The shop got its name because, as Hooper sees it, most agencies often name themselves based on what their culture or ethos is—instead of what they can deliver to clients. 

The agency name answers two key questions: what do they want from their clients? And, what do they want clients to become in the mind of customers that will ensure future growth? The answer, as Hooper saw it, was undeniably, Undnyable. 

As a marketer, our job is to make our clients shine, not ourselves,” Hooper told Adweek. “The brands we partner with are unable to be denied or disputed in their categories. What brand doesn’t want to be Undnyable?”

Being creative-led means that clients, like MOD Pizza, are ensured complete transparency and direct access to seasoned problem solvers. 

“We would make a lousy agency softball team, but as a two-person agency, we move fast and show up in ways that clients crave but don’t typically find with bigger agencies,” Williams, most recently an executive creative director at indie agency DNA, told Adweek.

Winning the MOD Pizza business

Williams clarified that the team isn’t “big agency haters,” instead it is a responsive solution to a culmination of issues they noticed from their big agency days. As a considerably smaller agency, pitching to a client becomes more personal—a way for the duo to pitch themselves.

Hooper explained that despite the agency’s “perplexing high rates” of success pitching new business, he was “starstruck” by the possibility of winning MOD Pizza, a 500-location national pizza chain, which previously utilized Mekanism for its creative work. They approached the pitch as if the shop already had the business.

The two came up with campaign ideas that delivered on the MOD brand ethos, converted sales and showed off their category experience with previous work with Carl’s Jr. and Old El Paso. 

According to Williams, the pizza company checked all the boxes for Undnyable. In addition to having a distinct understanding of its brand identity—and being ambitious to create a positive impact—“their pizza is delicious.”

He explained that the clients had the right mindset to make their partnership work, all in all a “rare combination.”

“With Undyable, MOD gets a nimble, creatively-driven, no-BS team with a ton of food and QSR experience, who are 100% focused on their business from kickoff to campaign launch,” Williams concluded.

= WHAT NEEDS TO BE DONE =
Duplicate the stretch from "The agency name" through "was undeniably, Undnyable." in the article about the Undnyable agency, keeping every word and punctuation mark unchanged.

= GIVEN DATA =
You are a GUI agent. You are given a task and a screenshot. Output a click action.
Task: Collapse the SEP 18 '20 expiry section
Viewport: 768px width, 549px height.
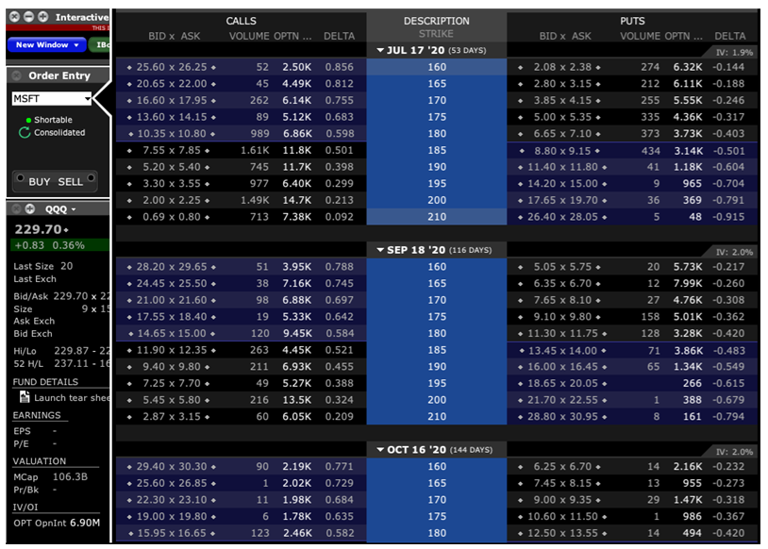pyautogui.click(x=380, y=250)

= OUTPUT OF THE EXERCISE =
The agency name answers two key questions: what do they want from their clients? And, what do they want clients to become in the mind of customers that will ensure future growth? The answer, as Hooper saw it, was undeniably, Undnyable.